[Rows on where targets appear]
═══
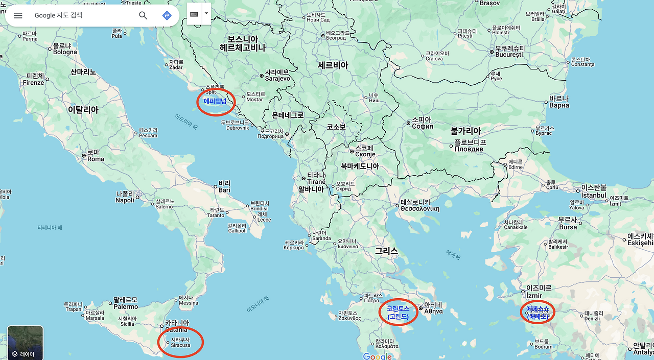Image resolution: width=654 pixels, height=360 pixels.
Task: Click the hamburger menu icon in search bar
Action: pyautogui.click(x=18, y=15)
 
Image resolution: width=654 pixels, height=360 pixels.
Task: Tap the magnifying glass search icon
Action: pyautogui.click(x=143, y=15)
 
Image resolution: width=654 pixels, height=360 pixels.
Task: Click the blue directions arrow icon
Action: pyautogui.click(x=167, y=15)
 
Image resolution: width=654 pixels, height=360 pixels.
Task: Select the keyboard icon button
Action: pyautogui.click(x=194, y=14)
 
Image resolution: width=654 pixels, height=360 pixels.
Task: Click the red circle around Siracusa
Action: pyautogui.click(x=180, y=342)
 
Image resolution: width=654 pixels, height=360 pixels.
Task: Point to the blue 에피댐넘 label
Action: pyautogui.click(x=215, y=101)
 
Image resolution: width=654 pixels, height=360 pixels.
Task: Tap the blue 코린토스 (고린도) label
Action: pyautogui.click(x=398, y=313)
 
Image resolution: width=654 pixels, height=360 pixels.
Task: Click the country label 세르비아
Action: pyautogui.click(x=333, y=65)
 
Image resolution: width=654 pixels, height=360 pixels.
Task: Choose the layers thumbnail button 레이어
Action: pyautogui.click(x=25, y=343)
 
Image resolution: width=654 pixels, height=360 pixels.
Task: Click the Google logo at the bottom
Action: pyautogui.click(x=377, y=356)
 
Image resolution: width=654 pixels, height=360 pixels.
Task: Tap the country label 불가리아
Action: pyautogui.click(x=465, y=131)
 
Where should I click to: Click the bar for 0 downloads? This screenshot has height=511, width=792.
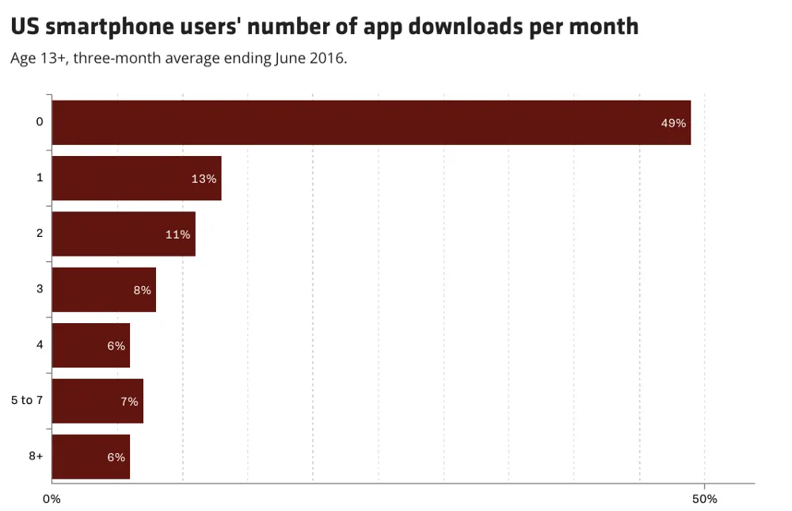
═══
### Written exercise
Please put each line of the records above into a numbered list, skipping blank lines and omitting the pictures.

### Worked solution
1. Image resolution: width=654 pixels, height=360 pixels.
2. Task: Click the hamburger menu icon in search bar
3. Action: pyautogui.click(x=18, y=15)
4. Image resolution: width=654 pixels, height=360 pixels.
5. Task: Tap the magnifying glass search icon
6. Action: pyautogui.click(x=143, y=15)
7. Image resolution: width=654 pixels, height=360 pixels.
8. Task: Click the blue directions arrow icon
9. Action: pyautogui.click(x=167, y=15)
10. Image resolution: width=654 pixels, height=360 pixels.
11. Task: Select the keyboard icon button
12. Action: pyautogui.click(x=194, y=14)
13. Image resolution: width=654 pixels, height=360 pixels.
14. Task: Click the red circle around Siracusa
15. Action: pyautogui.click(x=180, y=342)
16. Image resolution: width=654 pixels, height=360 pixels.
17. Task: Point to the blue 에피댐넘 label
18. Action: pyautogui.click(x=215, y=101)
19. Image resolution: width=654 pixels, height=360 pixels.
20. Task: Tap the blue 코린토스 (고린도) label
21. Action: pyautogui.click(x=398, y=313)
22. Image resolution: width=654 pixels, height=360 pixels.
23. Task: Click the country label 세르비아
24. Action: pyautogui.click(x=333, y=65)
25. Image resolution: width=654 pixels, height=360 pixels.
26. Task: Choose the layers thumbnail button 레이어
27. Action: pyautogui.click(x=25, y=343)
28. Image resolution: width=654 pixels, height=360 pixels.
29. Task: Click the Google logo at the bottom
30. Action: pyautogui.click(x=377, y=356)
31. Image resolution: width=654 pixels, height=360 pixels.
32. Task: Tap the country label 불가리아
33. Action: pyautogui.click(x=465, y=131)
34. Where should I click to: Click the bar for 0 downloads? This screenshot has height=511, width=792.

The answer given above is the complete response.